WASHINGTON, July 28 (UPI) -- One of the sponsors of a new telecommunications bill in the Senate said this week that only by opening broadband markets to greater competition will the United States remain a leader in the technology.
The Broadband Consumer Choice Act of 2005, introduced by Sens. John Ensign, R-Nev., and John McCain, R-Ariz., calls for several updates to the Telecommunications Act of 1996 to bring further deregulation to the telecom industry.
"Advances in technology have left the 1996 Telecommunications Act behind," said Ensign at a news briefing Wednesday. "This legislation that I am introducing today will transition us from a world of stifling government-managed competition to a consumer-controlled marketplace."
The bill's language argues that an increase in telecom options available to consumers is being restricted by an uncertain regulatory climate and a lack of market competition.
"Americans' ingenuity and creativity can provide more choices for consumers if government bureaucrats will get out of the way and allow our companies to compete," Ensign said in a news release accompanying the bill.
"Changes in technology necessitate that we update these rules if America is going to be competitive in the face of foreign competition," he told reporters at the briefing.
The United States currently ranks 16th in per-capita broadband penetration, according to the International Telecommunications Union. The Organization for Economic Cooperation and Development places the U.S. ranking at 12.
The BCCA contains numerous provisions that will affect what services and how much broadband access telecom companies can offer consumers.

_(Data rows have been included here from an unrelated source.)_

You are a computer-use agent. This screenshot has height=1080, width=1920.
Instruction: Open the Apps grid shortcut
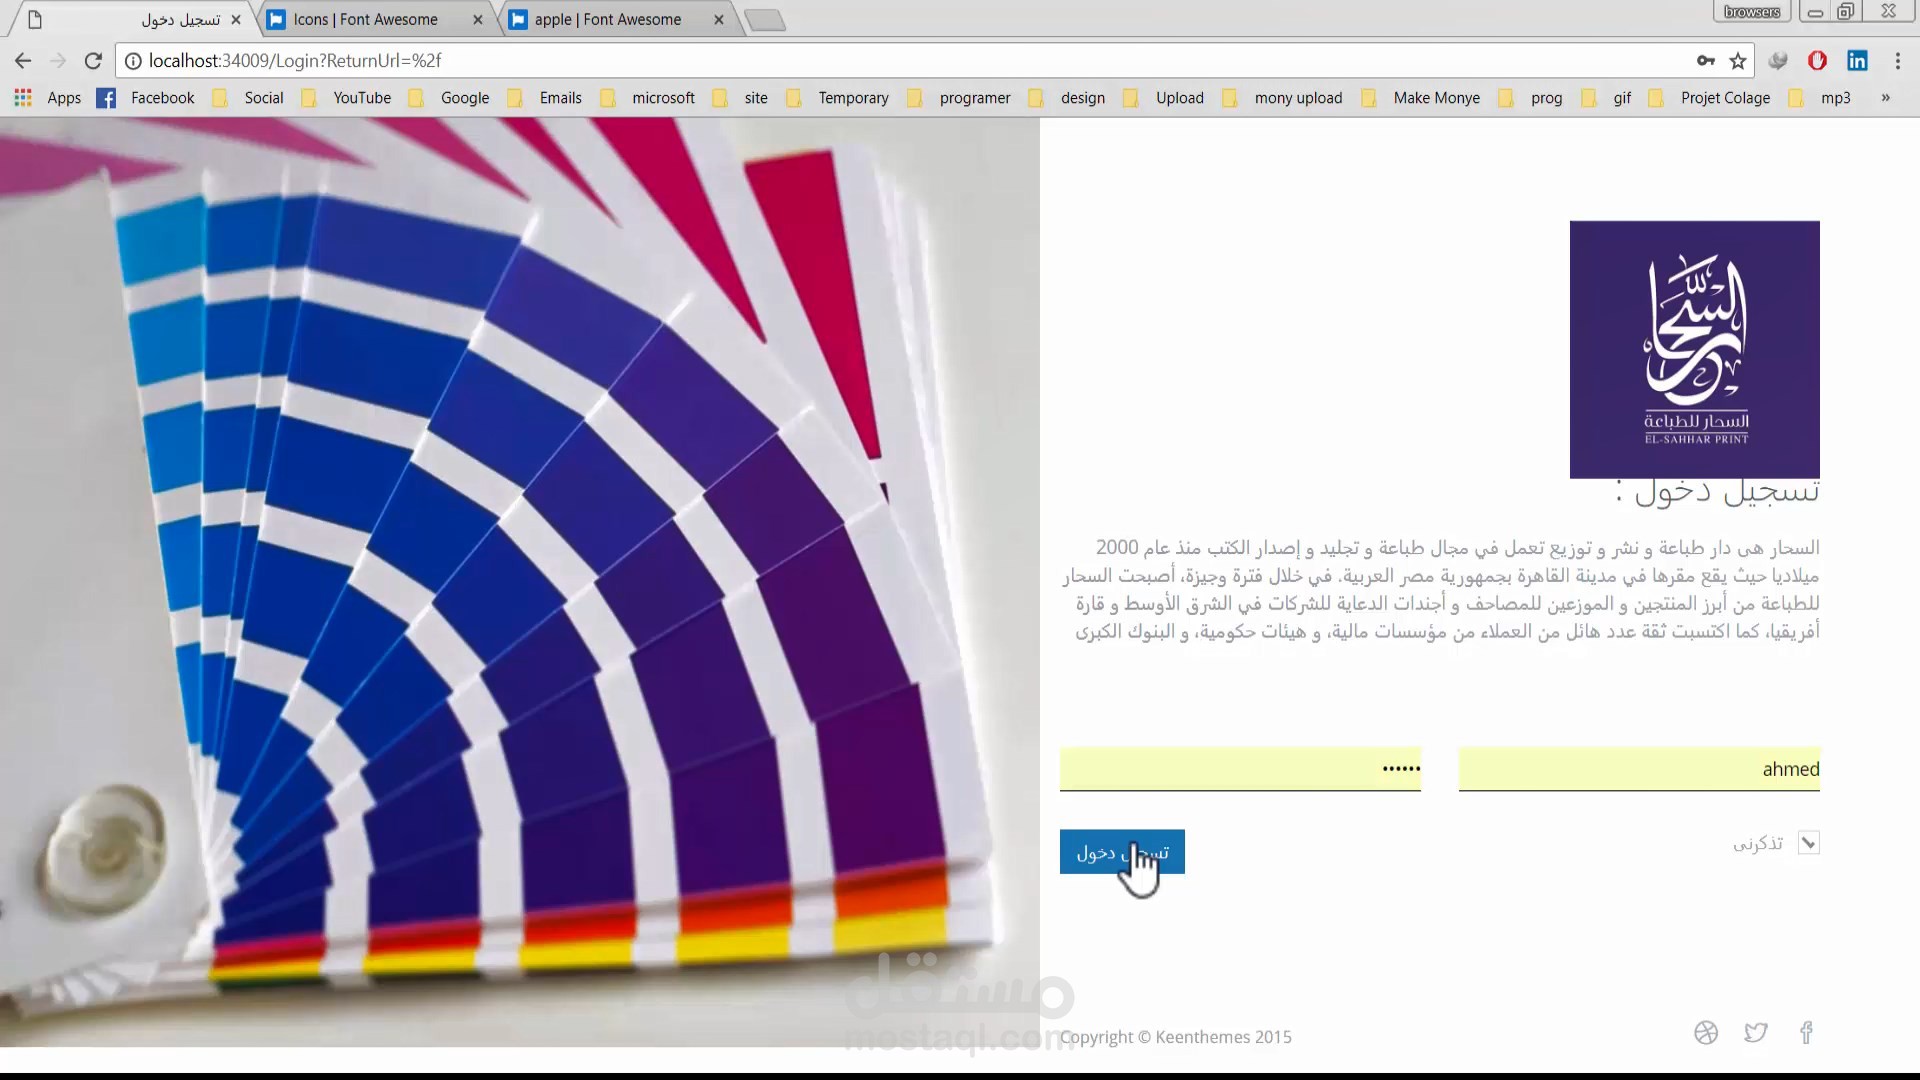click(23, 98)
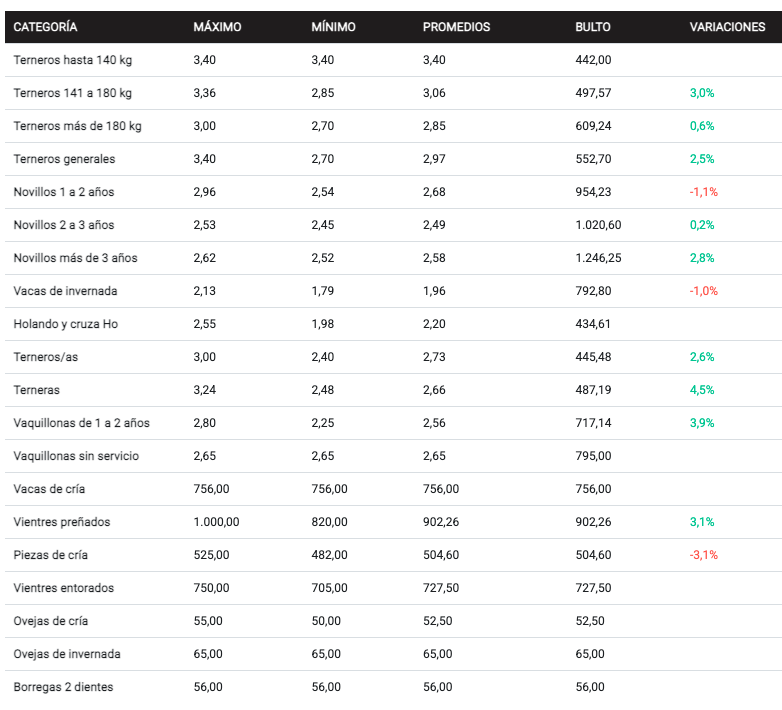Click the PROMEDIOS column header
Image resolution: width=782 pixels, height=710 pixels.
456,27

"We're hoping that this bill is the impetus that will push forward updating and really modernizing the telecommunications law for the United States," Ensign said.
For example, if the bill passes, video-service providers no longer would have to pay for local franchises or build a network under government guidelines. Telecoms such as Verizon, which recently launched FIOS -- a fiber-optic Internet service -- and plans to offer video over the Internet, would be able to bypass the regulations and fees that cable TV companies have been required to observe.
At present, nearly 30,000 local authorities control cable franchises nationwide. New Jersey has 526 franchise authorities, making the development of a video network costly and time consuming.
"The Ensign bill puts consumers first by enabling people to choose from the expanding array of choices made possible by changes in technology and the marketplace," Peter B. Davidson, Verizon's senior vice president for federal government relations, said in a statement. "This bill recognizes that the world has changed and consumer driven markets work better than those managed by the government."
The bill also received support from Kyle McSlarrow, president and chief executive officer of the National Cable and Telecommunications Association, the principal trade organization of the cable industry.
"We commend Sen. Ensign for crafting legislation that seeks to promote competition and innovation and treats like services alike," McSlarrow said in a statement. "Consumers benefit when market forces are allowed to work and all providers, regardless of technology, can compete in the marketplace without government policies that pick winners and losers."
Paul Rodriguez, an NCTA spokesman, echoed McSlarrow's comments about creating a level playing field for service providers.
"Our central position is that like services should be regulated in like manner," Rodriguez told United Press International. "Telephone companies should not be given privileges that weren't given to us."
Kenneth DeGraff, a policy analyst with Consumers Union, publisher of Consumer Reports magazine, disagreed that the bill would give consumers additional choices or increase competition.
"The bill does a lot of things to solidify the cozy duopoly of the cable- and telephone-service providers," DeGraff told UPI. "Congress should approach the issues from a pro-competition standpoint, rather than a deregulation-at-all-costs standpoint."
DeGraff said the BCCA's guarantees that cable and telephone companies would not have to share infrastructure with third-party companies would limit competition and stifle innovation.
"AOL could never have been born today, because they were a third-party company using telephony infrastructure," DeGraff said.
The bill also includes a provision to keep service providers from blocking content to consumers, except in cases where the content is illegal or could affect the service itself.
"We can heartily endorse the Consumer Access to Content and Applications section that prevents the blocking of content," Art Brodsky, communications director for Public Knowledge, a public-interest advocacy organization in Washington, told UPI.
Brodsky took issue with the bill's provision that requires municipalities attempting to provide public broadband services to allow open bidding by private companies before launching their own service.
"We don't take a position on whether or not local government should or should not be involved in providing WiFi infrastructure," Brodsky said. "However, this falls in the realm of what local government can do and should not be restricted."
Ensign said the bill's deregulation provisions prevent local or state governments from gaining an unfair advantage in providing broadband service vs. the private sector.
"If a municipal government wants to provide broadband service and other services, this bill allows them to do that if the marketplace has not provided that service," Ensign explained. "However, it is my firm belief that government cannot innovate nearly as quickly as the private sector, and so the consumer will benefit if the private sector will provide these services."
DeGraff noted that many municipalities already are partnering with private companies to provide broadband and wireless access.
Along with provisions to ensure content access to consumers, the bill also guarantees access to third-party Voice over Internet Protocol services through a broadband provider.